**PROMPT:**
Please repeat each of the records that follow, exactly as written.
*** Opening of RECORDS PROVIDED ***
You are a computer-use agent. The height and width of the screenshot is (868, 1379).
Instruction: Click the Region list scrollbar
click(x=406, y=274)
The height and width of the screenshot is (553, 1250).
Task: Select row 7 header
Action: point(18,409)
*** Close of RECORDS PROVIDED ***
**FINISHED TASK:**
You are a computer-use agent. The height and width of the screenshot is (868, 1379).
Instruction: Click the Region list scrollbar
click(x=406, y=274)
The height and width of the screenshot is (553, 1250).
Task: Select row 7 header
Action: point(18,409)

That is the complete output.